● **DOCUMENT SECTION**
========
In Gfsh, I was able to do: create region --name=employee --type=REPLICATE --enable-statistics=true --entry-time-to-live-expiration=900.
We have a requirement to create a Region using Java using the #EnableEntityDefinedRegions annotation. When I use describe in Gfsh the Regions are showing, but entity time to live expiration (TTL) is not setting by using below ways.
Any idea how to set TTL in Java?
Spring Boot 2.5.x and spring-gemfire-starter 1.2.13.RELEASE are used in the app.
#EnableStatistics
#EnableExpiration(policies = {
#EnableExpiration.ExpirationPolicy(regionNames = "Employee", timeout = 60, action = ExpirationActionType.DESTROY))
})
#EnableEntityDefinedRegions
public class BaseApplication {
....
#Region("Employee")
public class Employee {
or
#EnableStatistics
#EnableExpiration
public class BaseApplication {
----
#Region("Employee")
#TimeToLiveExpiration(timeout = "60", action = "DESTROY")
#Expiration(timeout = "60", action = "DESTROY")
public class Employee {
....
or
using bean creation way also not working, getting error "operation is not supported on a client cache"
#EnableEntityDefinedRegions
//#PeerCacheApplication for peer cache Region is not creating PCC gemfire
public class BaseApplication {
---
}
#Bean(name="employee")
PartitionedRegionFactoryBean<String, Employee> getEmployee
(final GemFireCache cache,
RegionAttributes<String, Employee> peopleRegionAttributes) {
PartitionedRegionFactoryBean<String, Employee> getEmployee = new PartitionedRegionFactoryBean<String, Employee>();
getEmployee.setCache(cache);
getEmployee.setAttributes(peopleRegionAttributes);
getEmployee.setCache(cache);
getEmployee.setClose(false);
getEmployee.setName("Employee");
getEmployee.setPersistent(false);
getEmployee.setDataPolicy( DataPolicy.PARTITION);
getEmployee.setStatisticsEnabled( true );
getEmployee.setEntryTimeToLive( new ExpirationAttributes(60) );
return getEmployee;
}
#Bean
#SuppressWarnings("unchecked")
RegionAttributesFactoryBean EmployeeAttributes() {
RegionAttributesFactoryBean EmployeeAttributes = new RegionAttributesFactoryBean();
EmployeeAttributes.setKeyConstraint( String.class );
EmployeeAttributes.setValueConstraint( Employee.class );
}
First, Spring Boot for Apache Geode (SBDG) 1.2.x is already EOL because Spring Boot 2.2.x is EOL (see details on support). SBDG follows Spring Boot's support lifecycle and policies.
========
● **DATA RECORDS**
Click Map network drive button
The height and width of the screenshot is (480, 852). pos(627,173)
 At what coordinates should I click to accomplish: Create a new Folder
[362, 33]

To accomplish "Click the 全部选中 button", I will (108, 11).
========
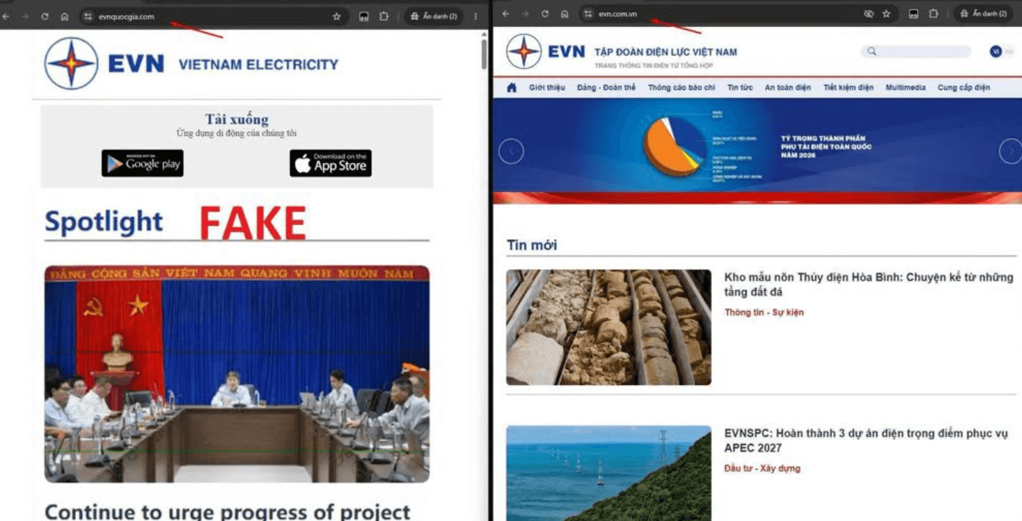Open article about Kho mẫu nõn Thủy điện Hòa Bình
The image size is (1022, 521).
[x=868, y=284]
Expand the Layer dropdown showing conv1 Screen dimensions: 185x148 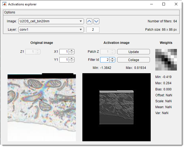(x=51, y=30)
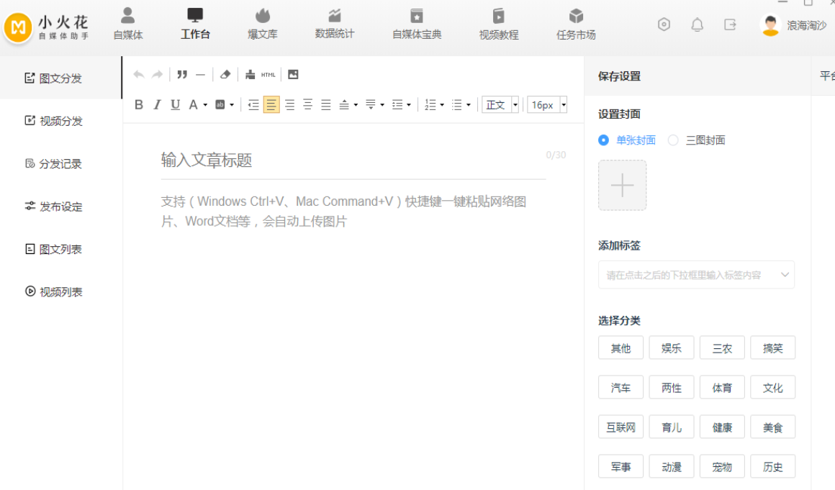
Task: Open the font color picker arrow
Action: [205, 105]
========
● **PROBLEM**
Answer each item below from the forum thread on setting a region's entry time-to-live in Java, numbering your replies the same way.
1. Which versions of Spring Boot and spring-gemfire-starter does the app use?
2. What error appears when the region is created through a bean?
3. Why is Spring Boot for Apache Geode 1.2.x already EOL?

● **IN RESPONSE**
1. Spring Boot 2.5.x and spring-gemfire-starter 1.2.13.RELEASE.
2. "operation is not supported on a client cache"
3. Spring Boot 2.2.x is EOL, and SBDG follows Spring Boot's support lifecycle and policies.